Part 1: To My Arms features eight dancers and a score of Handel arias sung by five soloists accompanied by musicians from the period-instrument orchestra New York Baroque Incorporated, conducted by MasterVoices artistic director Ted Sperling. In Part 2: Restore, the MasterVoices Chorus will join the dancers, orchestra, and soloists in performing Handel Remixed, the Baroque piece Dixit Dominus layered with electronic beats by Festival Voices and Nico Bentley to create a sound world more commonly heard in clubs around the globe.

To My Arms / Restore (New York City Premiere)

Friday, March 22, 2024, 7:30 pm

Saturday, March 23, 2024, 7:30 pm

NYU Skirball, 566 LaGuardia Place

Conceived and choreographed by Doug Varone

G.F. Handel: arias from Alexander Balus, Atalanta, Giulio Cesare, Orlando, Samson, Scipione, Semele, Serse, Teseo, and his choral work Dixit Dominus.

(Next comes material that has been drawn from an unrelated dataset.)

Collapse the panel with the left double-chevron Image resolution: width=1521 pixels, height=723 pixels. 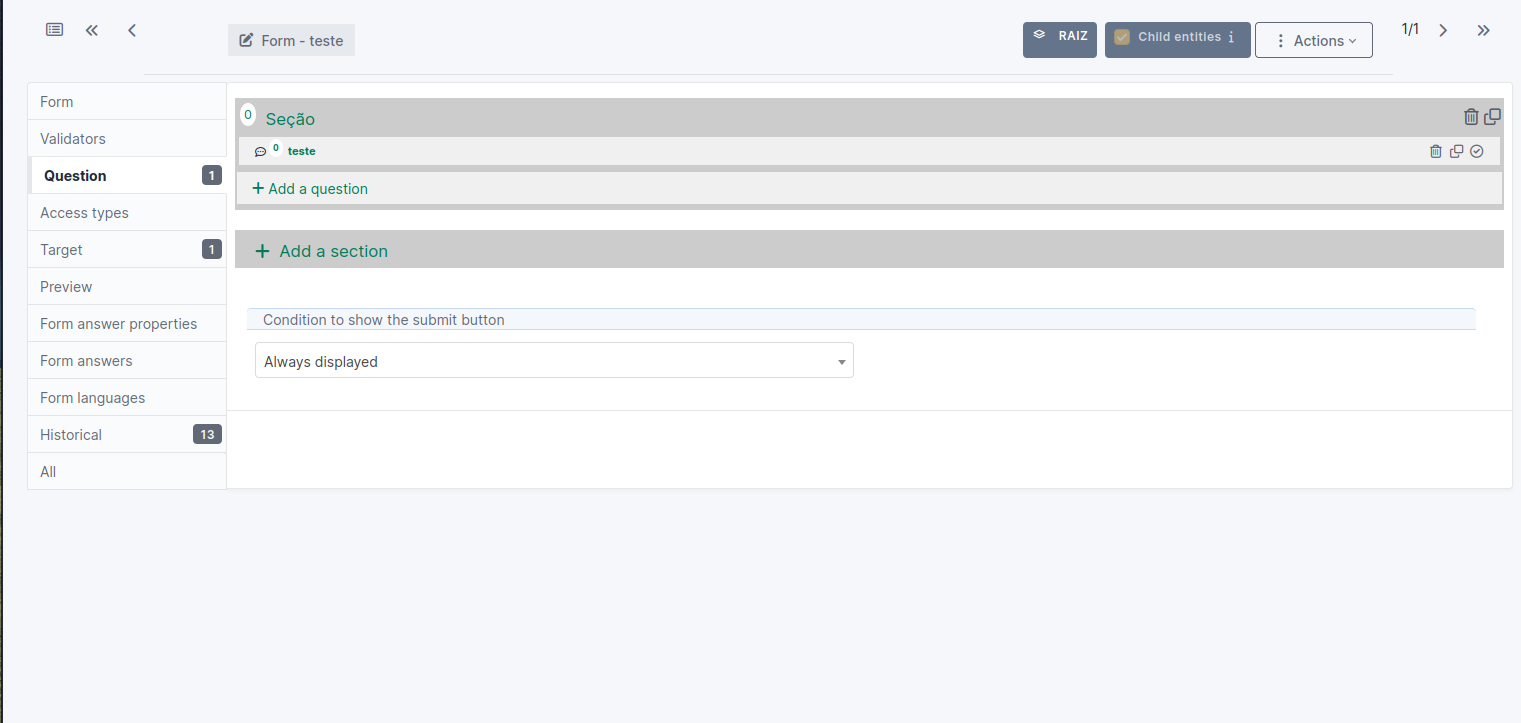click(91, 30)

Festival Voices and Nico Bentley: Handel Remixed

MasterVoices Chorus

Ted Sperling, conductor

Doug Varone and Dancers

New York Baroque Incorporated

More about To My Arms / Restore

To My Arms / Restore embodies Doug Varone’s decades-long choreographic fascination with the deeply emotional and the immensely physical, two aspects that are on full display and resonate in the rich dances crafted by Varone for this two-part work. Set to excerpts of operatic arias and duets by Handel and featuring five vocal soloists and a chamber ensemble, To My Arms (Part 1) builds a rich and distinct landscape of love and loss within a suite of eleven dances, evoking a strange otherworld of intimacy. In stark contrast, Restore (Part 2) is a visceral, tactile, and unsparing movement that explodes across the stage, revealing a new and wide-open terrain of physicality. It is driven by the 21st century sound of Festival Voices and composer Nico Bentley’s Handel Remixed, a score that fuses the fundamentals of Handel’s 18th century choral work Dixit Dominus, his earliest surviving autograph, with beats more commonly heard in clubs around the globe; the result of which is a marriage between a score and a dance that is unabashedly glorious.

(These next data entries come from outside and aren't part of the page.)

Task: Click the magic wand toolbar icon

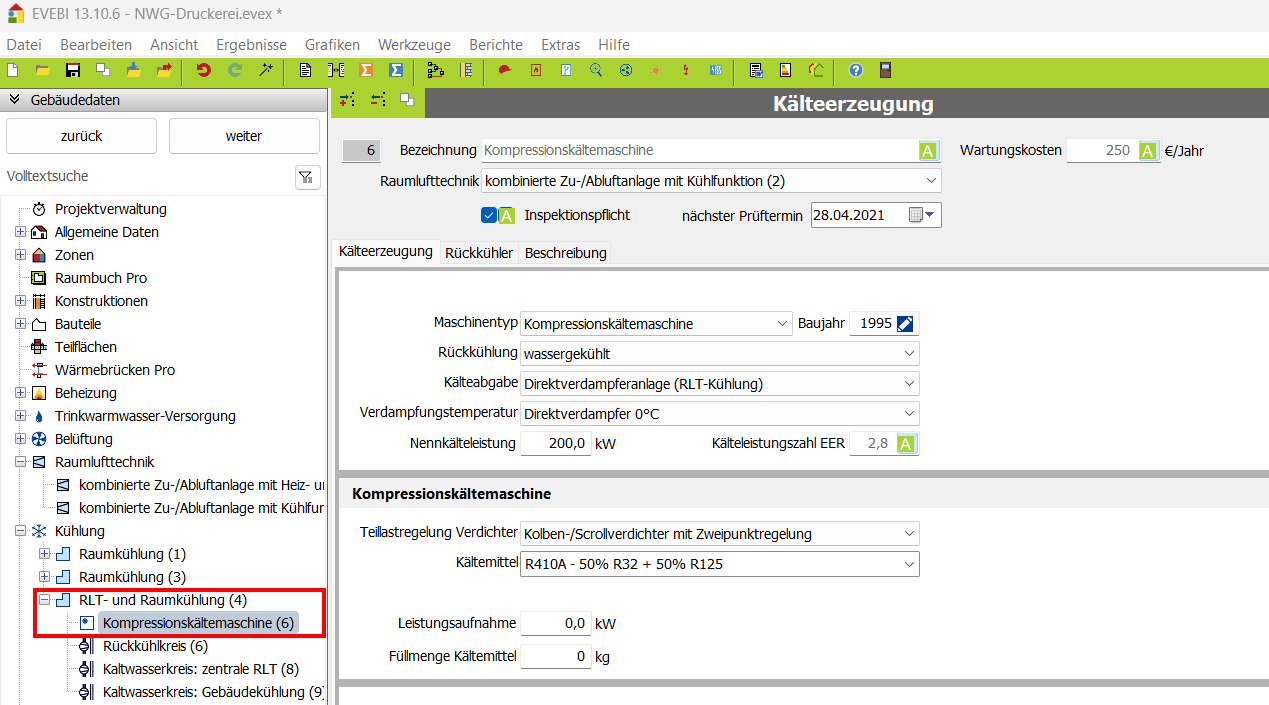Action: 265,70
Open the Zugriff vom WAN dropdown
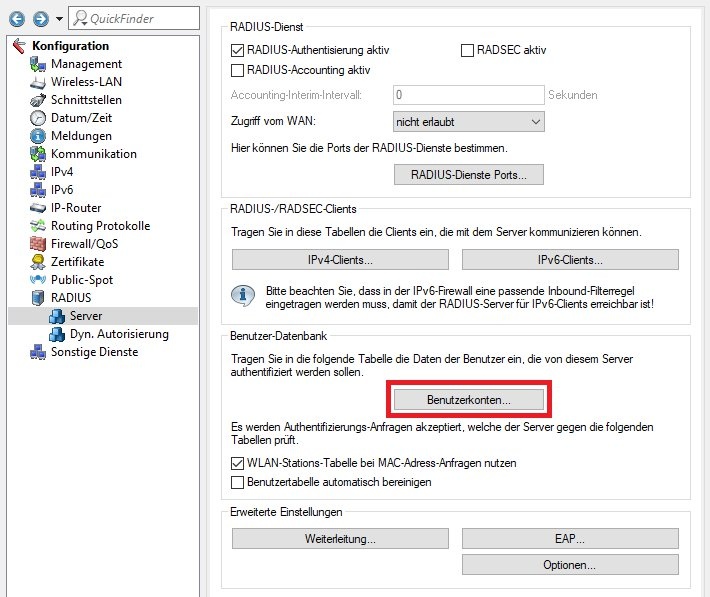The width and height of the screenshot is (710, 597). 469,121
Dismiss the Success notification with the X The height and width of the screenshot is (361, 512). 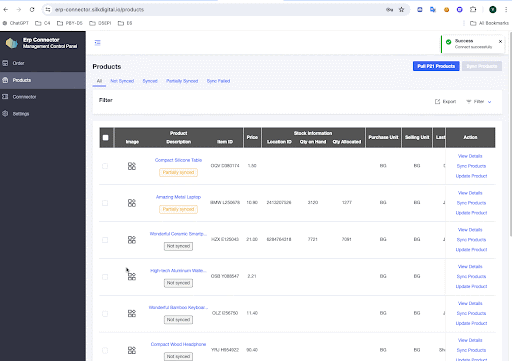[x=500, y=41]
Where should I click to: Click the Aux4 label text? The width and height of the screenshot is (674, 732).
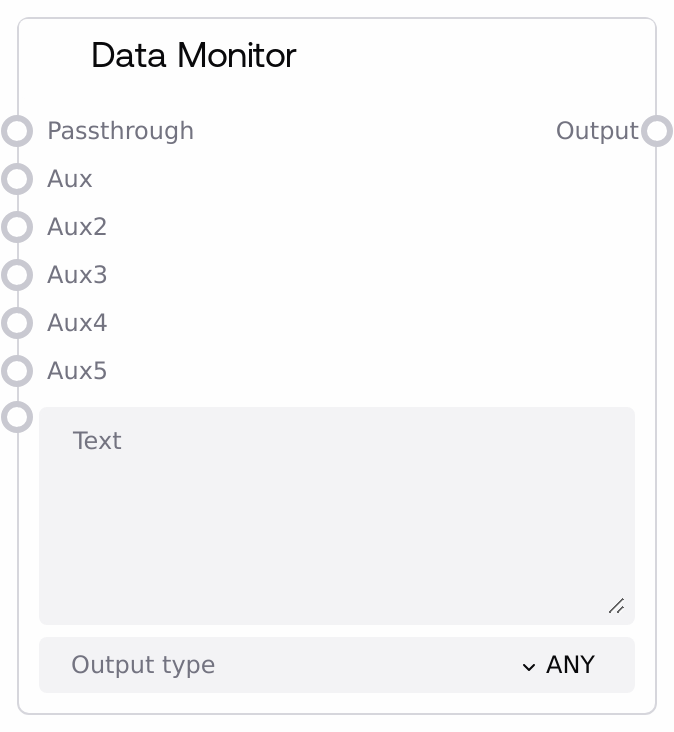(77, 323)
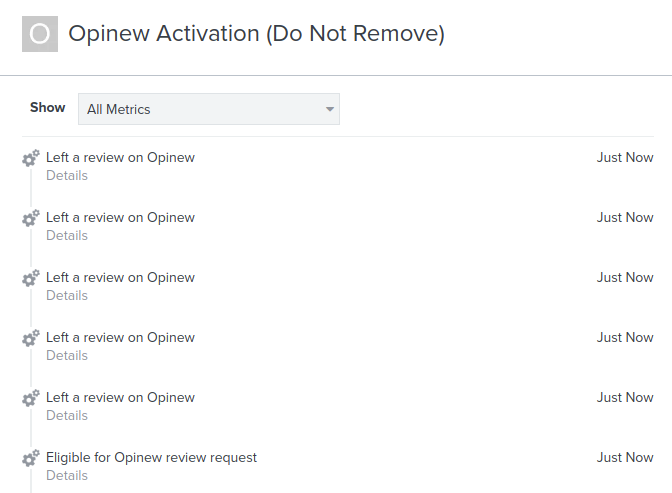The image size is (672, 493).
Task: Click the Opinew Activation (Do Not Remove) heading
Action: pos(256,33)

Award-winning choreographer and director Doug Varone works in all genres of the performing arts, including film, as well as in fashion. His New York City-based Doug Varone and Dancers company has been commissioned and presented to critical acclaim by leading national and international venues for three decades, and his dances have been staged for more than 75 college and university programs in the U.S.A. For MasterVoices, Varone has created choreographies for its stagings of Kurt Weill; Ira Gershwin and Moss Hart’s Lady in the Dark; and Purcell’s Dido and Aeneas, which he also directed. His Metropolitan Opera credits are Salome, with its Dance of the Seven Veils for singer Karita Mattila; the world premiere of Tobias Picker’s An American Tragedy; Stravinsky’s Le Sacre du Printemps, designed by David Hockney; and Berlioz’s Les Troyens. He directed multiple premieres for American opera companies and his numerous theatre credits include choreography for Broadway, Off-Broadway, and theaters across the country.

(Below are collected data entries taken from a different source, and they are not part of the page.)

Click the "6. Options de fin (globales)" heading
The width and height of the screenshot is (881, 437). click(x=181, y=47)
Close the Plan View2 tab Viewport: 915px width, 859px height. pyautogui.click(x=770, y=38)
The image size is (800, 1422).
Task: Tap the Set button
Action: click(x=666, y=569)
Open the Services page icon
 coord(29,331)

In 1707 George Frideric Handel was a young man of 22 when he wrote his masterpiece Dixit Dominus. He had already earned recognition as an opera composer in his native Hamburg. He traveled to Rome, where, in spite of being a Lutheran, he gave a spectacular organ recital at the Arch Basilica of St. John Lateran and soon secured the patronage of three cardinals. Dixit Dominus, a psalm setting using the Latin text of Psalm 110, was most likely composed under the patronage of Cardinal Carlo Colonna, as one of a large set of probably eight pieces for Vespers celebrating the Feast of Our Lady of Mt. Carmel in April 1707 at the Church of St. Maria di Monte Santo, one of the “twin churches” in Rome’s Piazza del Popolo. Later in his composing life, Handel re-used music from Dixit Dominus in several of his well-known operas and oratorios.

Innovative electronic music producer, DJ, and performer Nico Bentley is based in London. Along with choral conductor Gregory Batsleer and the Pencil Collective, he premiered his new version of Dixit Dominus at London’s Handel Festival 2019, shedding new light on Handel’s choral masterwork.